Copy each line of the records below word for word, leaving out the pictures.

• [Information given]
--

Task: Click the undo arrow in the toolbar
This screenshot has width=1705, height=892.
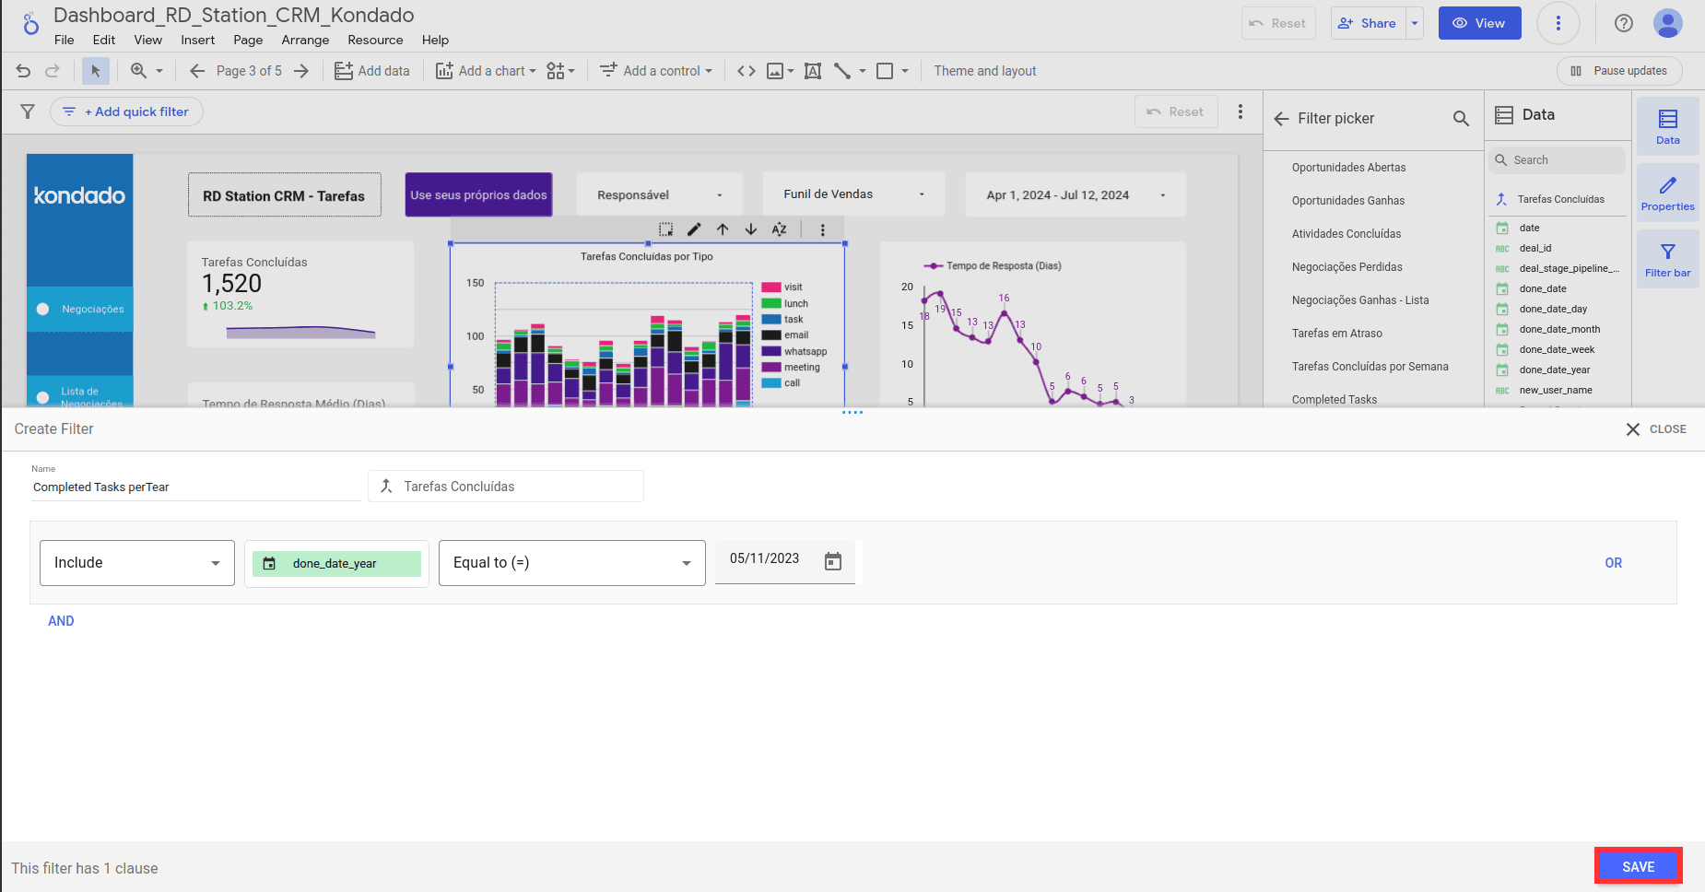Action: [24, 71]
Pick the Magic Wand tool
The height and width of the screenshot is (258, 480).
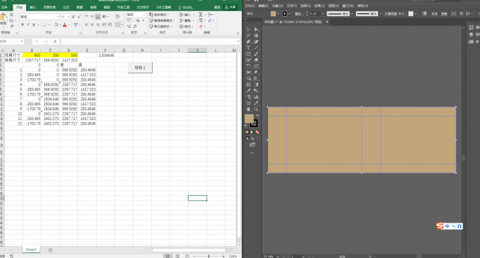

--

• [Response]
Task: Click the undo arrow in the toolbar
This screenshot has width=1705, height=892.
Action: [24, 71]
Pick the Magic Wand tool
The height and width of the screenshot is (258, 480).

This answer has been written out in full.